--- Dataset entries ---

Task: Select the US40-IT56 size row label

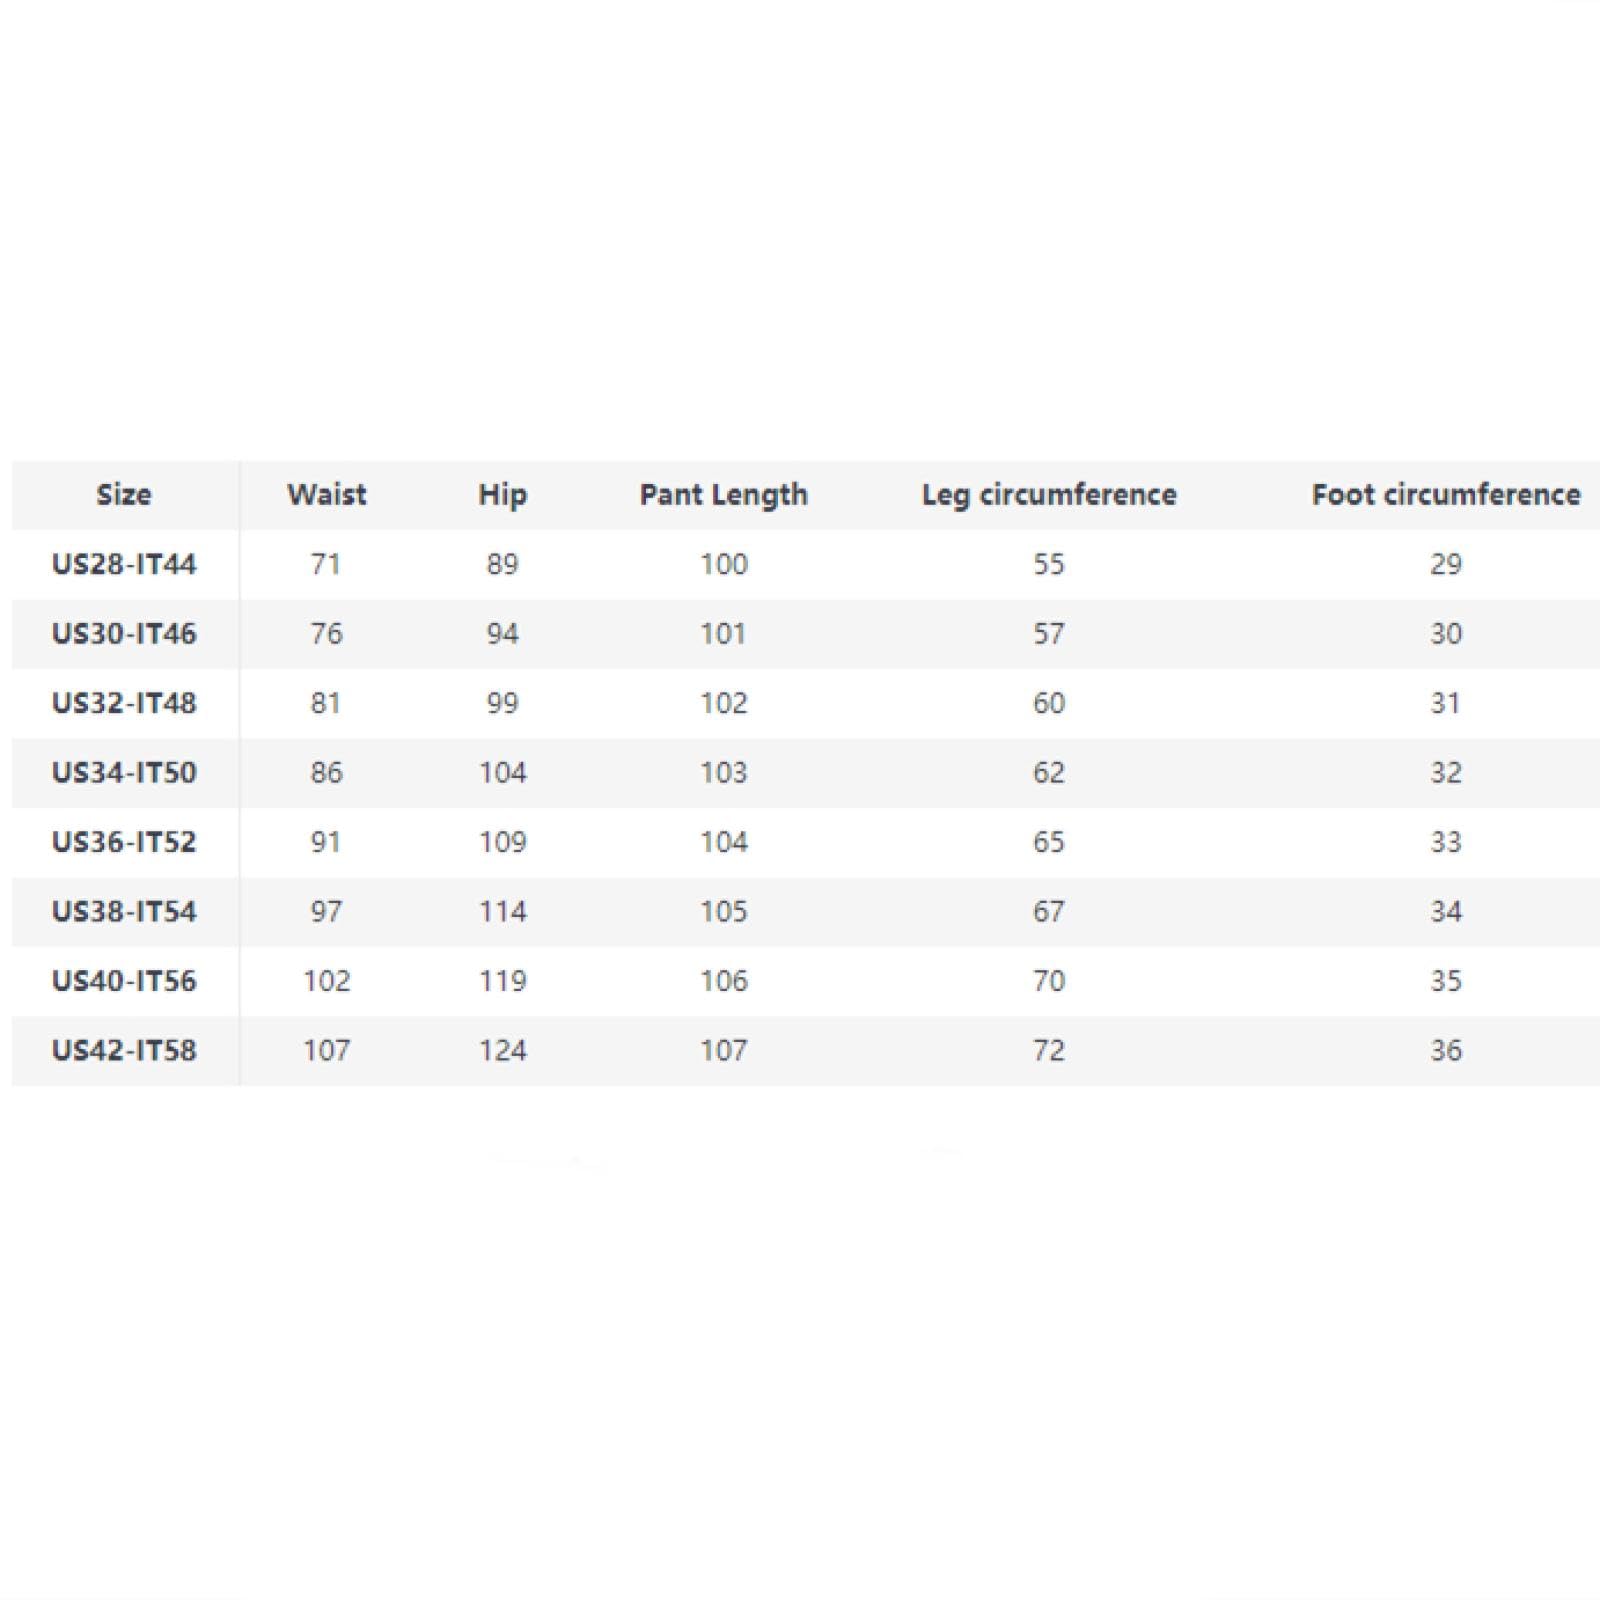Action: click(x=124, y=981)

---
--- Dataset entries ---

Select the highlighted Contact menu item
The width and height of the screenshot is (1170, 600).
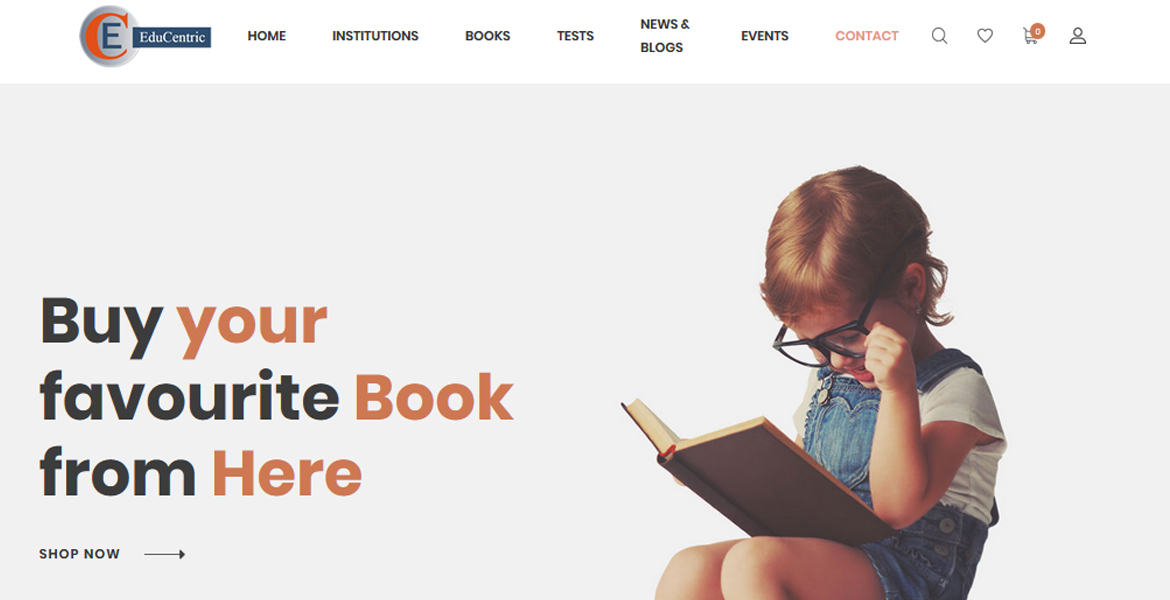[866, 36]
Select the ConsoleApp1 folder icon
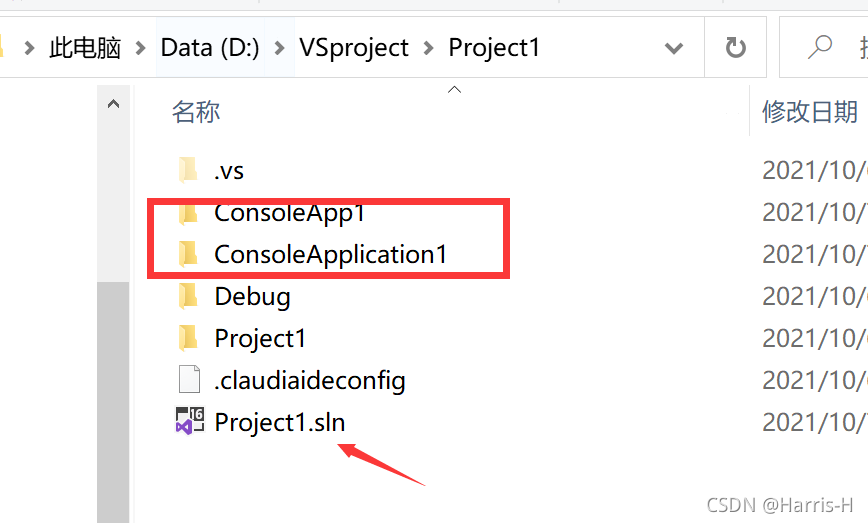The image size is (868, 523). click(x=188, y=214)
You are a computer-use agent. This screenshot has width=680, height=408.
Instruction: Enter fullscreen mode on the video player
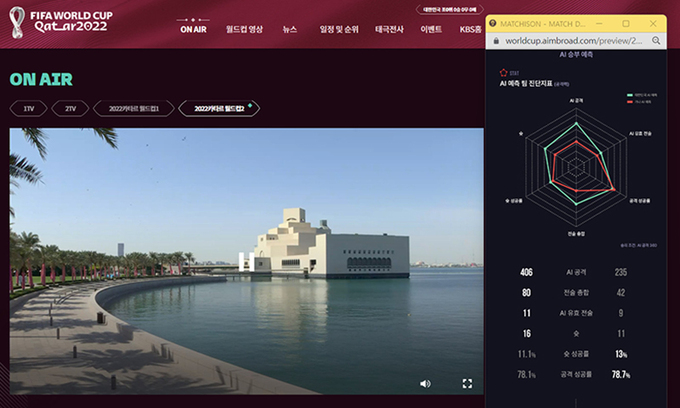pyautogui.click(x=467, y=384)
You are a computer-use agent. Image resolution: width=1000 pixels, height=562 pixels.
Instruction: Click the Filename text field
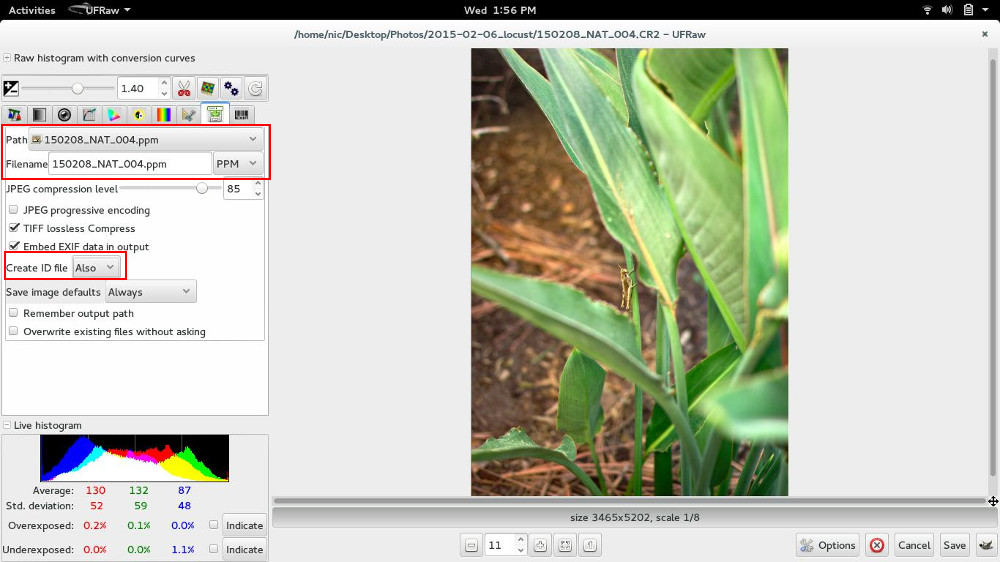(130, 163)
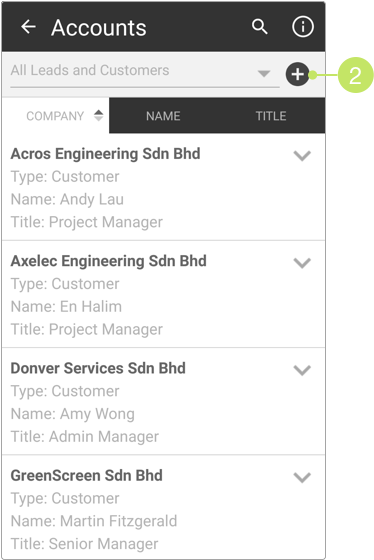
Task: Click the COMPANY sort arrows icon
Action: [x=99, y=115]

---

Description of the task
What is wanted is a copy of every line in the listing that includes the word "agent".

Answer to the exercise
You are a computer-use agent. This screenshot has width=680, height=408.
You are a computer-use agent. Image resolution: width=1000 pixels, height=562 pixels.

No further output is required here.